I’m sure that a large number of organisations will claim that things are better and that we have progressed. If that’s true, the key questions are:
The government has instigated a number of initiatives starting with the announcement later in 2014 that a workforce audit was being conducted by consulting firm Health Outcomes International. The audit would “identify any duplication and gaps across activities, synergies and areas of overlap between the aged care and disability workforces.”
In December 2015, the Senate referred the matter to the its Community Affairs References Committee for inquiry and report, later calling for submissions addressing the 13 points of reference from the industry.
The focus of this article is on reference point
(c):“The interaction of aged care workforce needs with employment by the broader community services sector, including workforce needs in disability, health and other areas, and increased employment as the National Disability Insurance Scheme rolls out.” Following this, a bucketful of money was thrown at the problem via various grant and agency programs. It appears that the government may be committed to solving the staffing volume issue.
Addressing the issue holistically is undoubtedly challenging. It would require a rethink of training and workforce structures and strategies for overcoming the entrenched positions of key interest groups.
One peak body in their response acknowledges that there are shared skill sets across the community services sector. However, they go on to state that the aged care industry needs to grow its own pool of staff with the skills, attributes and attitudes that are required across the community services sector. Essentially, they’re maintaining the silos while knocking the tops off them.
A number of providers have adopted this approach by becoming an RTO and training their own staff.
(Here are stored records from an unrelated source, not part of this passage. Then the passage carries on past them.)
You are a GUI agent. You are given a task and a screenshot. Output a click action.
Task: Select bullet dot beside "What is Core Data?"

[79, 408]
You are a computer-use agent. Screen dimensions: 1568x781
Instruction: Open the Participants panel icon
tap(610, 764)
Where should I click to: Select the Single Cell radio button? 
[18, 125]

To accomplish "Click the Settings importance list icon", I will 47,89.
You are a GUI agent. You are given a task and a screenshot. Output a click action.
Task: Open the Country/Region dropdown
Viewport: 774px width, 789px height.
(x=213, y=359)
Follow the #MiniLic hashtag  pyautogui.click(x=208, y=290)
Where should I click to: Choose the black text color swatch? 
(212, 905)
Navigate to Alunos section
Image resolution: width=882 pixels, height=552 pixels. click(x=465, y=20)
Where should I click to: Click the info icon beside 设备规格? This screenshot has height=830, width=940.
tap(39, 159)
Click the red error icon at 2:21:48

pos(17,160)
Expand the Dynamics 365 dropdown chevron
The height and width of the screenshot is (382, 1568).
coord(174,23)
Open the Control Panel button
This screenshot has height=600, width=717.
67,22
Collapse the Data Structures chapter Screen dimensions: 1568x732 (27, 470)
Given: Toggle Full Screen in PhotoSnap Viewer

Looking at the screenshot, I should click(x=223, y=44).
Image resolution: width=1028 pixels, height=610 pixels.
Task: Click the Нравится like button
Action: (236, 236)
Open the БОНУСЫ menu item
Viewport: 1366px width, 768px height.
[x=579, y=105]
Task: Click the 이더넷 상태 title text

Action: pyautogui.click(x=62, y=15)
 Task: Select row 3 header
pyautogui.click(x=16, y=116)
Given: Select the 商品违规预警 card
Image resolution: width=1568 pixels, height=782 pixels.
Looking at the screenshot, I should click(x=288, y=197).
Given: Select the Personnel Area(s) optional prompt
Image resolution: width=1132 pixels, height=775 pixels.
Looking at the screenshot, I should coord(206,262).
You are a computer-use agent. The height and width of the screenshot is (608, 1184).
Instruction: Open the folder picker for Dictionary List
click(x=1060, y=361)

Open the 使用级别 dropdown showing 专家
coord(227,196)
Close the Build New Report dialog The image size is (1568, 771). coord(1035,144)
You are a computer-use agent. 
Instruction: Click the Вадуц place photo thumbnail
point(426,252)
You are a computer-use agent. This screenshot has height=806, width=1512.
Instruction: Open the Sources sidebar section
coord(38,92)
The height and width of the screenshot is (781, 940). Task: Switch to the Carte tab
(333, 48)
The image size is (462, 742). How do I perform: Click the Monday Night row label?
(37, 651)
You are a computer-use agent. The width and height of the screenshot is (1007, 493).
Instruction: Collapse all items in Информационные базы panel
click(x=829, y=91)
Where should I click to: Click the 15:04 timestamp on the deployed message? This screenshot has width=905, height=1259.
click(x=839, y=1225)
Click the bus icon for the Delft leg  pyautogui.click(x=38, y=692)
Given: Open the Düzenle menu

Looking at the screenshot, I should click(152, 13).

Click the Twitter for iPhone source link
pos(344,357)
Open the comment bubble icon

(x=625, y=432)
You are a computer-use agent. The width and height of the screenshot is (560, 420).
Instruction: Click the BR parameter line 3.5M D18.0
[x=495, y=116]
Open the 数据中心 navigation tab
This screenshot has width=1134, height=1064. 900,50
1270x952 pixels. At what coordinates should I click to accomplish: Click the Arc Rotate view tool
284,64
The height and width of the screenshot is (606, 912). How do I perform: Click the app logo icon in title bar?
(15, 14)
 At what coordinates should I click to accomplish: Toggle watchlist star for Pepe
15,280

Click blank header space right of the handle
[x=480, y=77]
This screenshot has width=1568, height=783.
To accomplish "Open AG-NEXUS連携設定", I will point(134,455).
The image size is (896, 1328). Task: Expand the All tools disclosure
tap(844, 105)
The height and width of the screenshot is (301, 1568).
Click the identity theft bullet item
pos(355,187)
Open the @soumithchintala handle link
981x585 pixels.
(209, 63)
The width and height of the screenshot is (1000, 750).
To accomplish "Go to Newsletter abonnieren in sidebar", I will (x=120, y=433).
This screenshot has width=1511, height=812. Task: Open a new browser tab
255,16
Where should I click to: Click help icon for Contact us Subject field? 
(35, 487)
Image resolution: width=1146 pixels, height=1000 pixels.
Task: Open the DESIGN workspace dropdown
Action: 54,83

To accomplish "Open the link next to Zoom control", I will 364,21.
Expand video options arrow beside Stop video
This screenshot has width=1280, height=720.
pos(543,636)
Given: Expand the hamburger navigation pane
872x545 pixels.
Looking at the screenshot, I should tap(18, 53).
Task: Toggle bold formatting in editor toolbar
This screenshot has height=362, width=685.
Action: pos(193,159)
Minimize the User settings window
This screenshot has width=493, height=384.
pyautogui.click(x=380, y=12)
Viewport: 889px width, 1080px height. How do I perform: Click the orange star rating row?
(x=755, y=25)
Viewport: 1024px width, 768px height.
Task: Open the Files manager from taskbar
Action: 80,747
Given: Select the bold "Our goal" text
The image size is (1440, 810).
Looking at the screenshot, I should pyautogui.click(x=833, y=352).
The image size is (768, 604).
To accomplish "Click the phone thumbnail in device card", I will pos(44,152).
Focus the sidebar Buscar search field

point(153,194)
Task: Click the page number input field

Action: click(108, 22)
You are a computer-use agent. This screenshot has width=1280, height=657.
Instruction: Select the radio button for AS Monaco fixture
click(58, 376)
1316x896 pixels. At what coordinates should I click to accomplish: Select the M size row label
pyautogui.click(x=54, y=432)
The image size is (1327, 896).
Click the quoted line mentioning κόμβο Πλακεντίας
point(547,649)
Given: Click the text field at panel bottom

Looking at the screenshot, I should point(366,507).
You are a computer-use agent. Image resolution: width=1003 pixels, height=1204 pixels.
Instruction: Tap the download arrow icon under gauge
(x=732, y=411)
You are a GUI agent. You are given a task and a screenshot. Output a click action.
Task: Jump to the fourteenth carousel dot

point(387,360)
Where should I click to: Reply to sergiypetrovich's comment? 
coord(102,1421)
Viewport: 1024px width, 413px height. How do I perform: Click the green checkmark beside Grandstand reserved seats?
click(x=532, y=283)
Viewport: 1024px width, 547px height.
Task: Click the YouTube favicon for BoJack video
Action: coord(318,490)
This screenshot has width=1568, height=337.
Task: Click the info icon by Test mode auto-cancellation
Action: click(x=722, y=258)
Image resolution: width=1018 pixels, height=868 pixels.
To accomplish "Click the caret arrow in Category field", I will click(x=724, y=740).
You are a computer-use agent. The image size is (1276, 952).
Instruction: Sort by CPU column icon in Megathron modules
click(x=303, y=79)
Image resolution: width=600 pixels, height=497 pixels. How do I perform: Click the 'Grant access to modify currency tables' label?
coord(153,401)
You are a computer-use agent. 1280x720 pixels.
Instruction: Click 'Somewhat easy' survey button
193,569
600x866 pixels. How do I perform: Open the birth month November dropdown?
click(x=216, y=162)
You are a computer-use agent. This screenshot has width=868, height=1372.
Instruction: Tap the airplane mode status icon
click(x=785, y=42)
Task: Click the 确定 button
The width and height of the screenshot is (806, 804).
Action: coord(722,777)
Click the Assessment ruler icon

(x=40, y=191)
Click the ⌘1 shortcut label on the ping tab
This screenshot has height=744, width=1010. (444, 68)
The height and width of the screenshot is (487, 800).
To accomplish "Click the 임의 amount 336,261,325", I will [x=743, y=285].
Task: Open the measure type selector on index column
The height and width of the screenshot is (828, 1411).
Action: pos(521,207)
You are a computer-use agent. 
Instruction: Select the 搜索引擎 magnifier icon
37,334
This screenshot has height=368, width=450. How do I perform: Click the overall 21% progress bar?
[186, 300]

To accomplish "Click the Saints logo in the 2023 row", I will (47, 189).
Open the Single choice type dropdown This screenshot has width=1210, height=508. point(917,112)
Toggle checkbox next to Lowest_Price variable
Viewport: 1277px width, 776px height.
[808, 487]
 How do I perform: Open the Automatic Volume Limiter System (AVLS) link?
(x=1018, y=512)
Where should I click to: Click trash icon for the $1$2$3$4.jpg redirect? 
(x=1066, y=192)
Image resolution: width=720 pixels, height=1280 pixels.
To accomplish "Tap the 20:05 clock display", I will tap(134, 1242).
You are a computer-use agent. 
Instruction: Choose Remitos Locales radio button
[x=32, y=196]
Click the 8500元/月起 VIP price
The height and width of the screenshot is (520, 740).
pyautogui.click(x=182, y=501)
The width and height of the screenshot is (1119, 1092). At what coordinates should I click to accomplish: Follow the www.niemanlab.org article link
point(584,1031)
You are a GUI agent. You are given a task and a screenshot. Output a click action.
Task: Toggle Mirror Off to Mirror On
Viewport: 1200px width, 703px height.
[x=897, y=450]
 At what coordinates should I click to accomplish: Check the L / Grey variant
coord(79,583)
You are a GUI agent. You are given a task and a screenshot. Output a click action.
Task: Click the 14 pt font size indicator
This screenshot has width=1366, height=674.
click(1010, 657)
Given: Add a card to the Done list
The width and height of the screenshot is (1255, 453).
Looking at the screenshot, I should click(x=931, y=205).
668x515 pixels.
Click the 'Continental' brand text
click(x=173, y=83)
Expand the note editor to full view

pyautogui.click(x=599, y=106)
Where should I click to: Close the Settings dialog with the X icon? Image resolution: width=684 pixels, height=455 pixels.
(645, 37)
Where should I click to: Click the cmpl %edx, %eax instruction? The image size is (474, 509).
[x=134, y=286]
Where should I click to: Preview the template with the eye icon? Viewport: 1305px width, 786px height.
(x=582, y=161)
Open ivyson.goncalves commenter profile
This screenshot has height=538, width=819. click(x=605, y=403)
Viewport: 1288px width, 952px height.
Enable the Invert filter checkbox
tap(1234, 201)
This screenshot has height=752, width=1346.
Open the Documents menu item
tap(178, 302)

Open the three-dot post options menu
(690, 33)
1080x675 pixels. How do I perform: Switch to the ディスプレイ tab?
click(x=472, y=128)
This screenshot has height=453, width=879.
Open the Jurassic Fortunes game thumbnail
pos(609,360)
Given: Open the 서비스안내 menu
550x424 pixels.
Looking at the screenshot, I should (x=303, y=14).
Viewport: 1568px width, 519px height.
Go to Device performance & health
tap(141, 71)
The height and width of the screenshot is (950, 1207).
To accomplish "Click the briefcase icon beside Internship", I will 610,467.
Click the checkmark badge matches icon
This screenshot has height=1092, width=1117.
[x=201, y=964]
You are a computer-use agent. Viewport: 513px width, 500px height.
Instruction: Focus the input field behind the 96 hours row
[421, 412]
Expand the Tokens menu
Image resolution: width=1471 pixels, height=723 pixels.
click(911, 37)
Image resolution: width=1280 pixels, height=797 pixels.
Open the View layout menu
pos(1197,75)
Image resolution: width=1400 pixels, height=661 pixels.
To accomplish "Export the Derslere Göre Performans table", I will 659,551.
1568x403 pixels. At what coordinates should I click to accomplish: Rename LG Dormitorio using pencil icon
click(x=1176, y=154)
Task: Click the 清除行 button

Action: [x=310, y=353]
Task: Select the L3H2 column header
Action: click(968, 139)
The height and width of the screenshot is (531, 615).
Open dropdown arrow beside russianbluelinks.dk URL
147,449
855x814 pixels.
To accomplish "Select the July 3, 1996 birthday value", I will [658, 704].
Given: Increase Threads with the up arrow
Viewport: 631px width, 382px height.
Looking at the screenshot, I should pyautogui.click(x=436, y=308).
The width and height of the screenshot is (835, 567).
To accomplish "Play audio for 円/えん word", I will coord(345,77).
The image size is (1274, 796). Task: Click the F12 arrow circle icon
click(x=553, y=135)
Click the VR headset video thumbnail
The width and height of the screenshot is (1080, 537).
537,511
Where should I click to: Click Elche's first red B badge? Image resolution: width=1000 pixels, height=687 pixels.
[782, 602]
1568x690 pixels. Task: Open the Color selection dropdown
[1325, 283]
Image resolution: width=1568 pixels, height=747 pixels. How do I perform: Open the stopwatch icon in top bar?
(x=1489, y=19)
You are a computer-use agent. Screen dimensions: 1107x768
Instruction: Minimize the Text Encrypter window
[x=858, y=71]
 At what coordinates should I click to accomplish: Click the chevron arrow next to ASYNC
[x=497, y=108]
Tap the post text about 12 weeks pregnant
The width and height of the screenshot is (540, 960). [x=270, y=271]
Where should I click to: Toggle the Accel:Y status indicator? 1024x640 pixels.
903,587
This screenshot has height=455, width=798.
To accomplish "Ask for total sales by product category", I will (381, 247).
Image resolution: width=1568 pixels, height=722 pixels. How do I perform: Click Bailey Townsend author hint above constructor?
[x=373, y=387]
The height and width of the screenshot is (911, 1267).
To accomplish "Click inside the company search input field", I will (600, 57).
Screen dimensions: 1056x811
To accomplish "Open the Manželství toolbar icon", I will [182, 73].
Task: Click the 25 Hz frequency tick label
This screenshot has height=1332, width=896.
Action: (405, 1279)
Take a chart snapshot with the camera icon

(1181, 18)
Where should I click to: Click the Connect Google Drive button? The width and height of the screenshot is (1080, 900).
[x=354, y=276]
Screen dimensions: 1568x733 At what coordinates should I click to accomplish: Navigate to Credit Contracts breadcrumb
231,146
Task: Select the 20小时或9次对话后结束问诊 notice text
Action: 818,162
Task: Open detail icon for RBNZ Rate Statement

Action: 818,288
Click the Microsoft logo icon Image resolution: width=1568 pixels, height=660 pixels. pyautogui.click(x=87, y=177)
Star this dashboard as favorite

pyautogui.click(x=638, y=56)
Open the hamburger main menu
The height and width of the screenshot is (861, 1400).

That’s probably a workable approach for their own needs. But while this “go it alone” strategy is possibly one of many needed solutions to the skilled staff issue, it maintains divisions between the sectors. We can’t just knock the tops off the silos – we need to knock them right down.
Yet as recently as April this year one innovative organisation received harsh criticism for training disadvantaged people to work in the aged care sector. The practice was condemned as “yet another case of large educational providers making a mockery of the funded training space by manipulating the disadvantaged with false hopes of employment.”
So while a little progress has been made, the workforce landscape hasn’t changed in any meaningful way. There is still an entrenched silo mentality and an unwillingness to consider innovative solutions. And even for those willing to think outside the square, thinking is the easy part – our challenge is to act outside the square. That will take some courage because we will undoubtedly face stiff resistance to change from many current stakeholders.
But I believe it’s our role as leaders in the industry to take up the challenge. Failure to act at this early stage will most likely lead to a reduced quality of care and/or increasing costs as we compete for rare resources in skilled staff. I’m confident that that’s not what anyone in either the disability or aged care sector wants.
I’ve argued many times that older people are major consumers across the care continuum, not just ‘aged care’. YES boundaries must go; interdisciplinary education in care of older people should be a priority. Courses articulated from PCA (able to assist all relevant disciplines) to NP. We could introduce a direct entry aged care nursing degree with scholarships and some paid work that (with appropriate assessments) is recognised as meeting clinical learning objectives. BUT the leadership must be enthusiastic role models and ready to change processes/ structures where required to support staff/ students to embed evidence based practice. Aged care could be a shining star in health care with some will, innovation and of course $.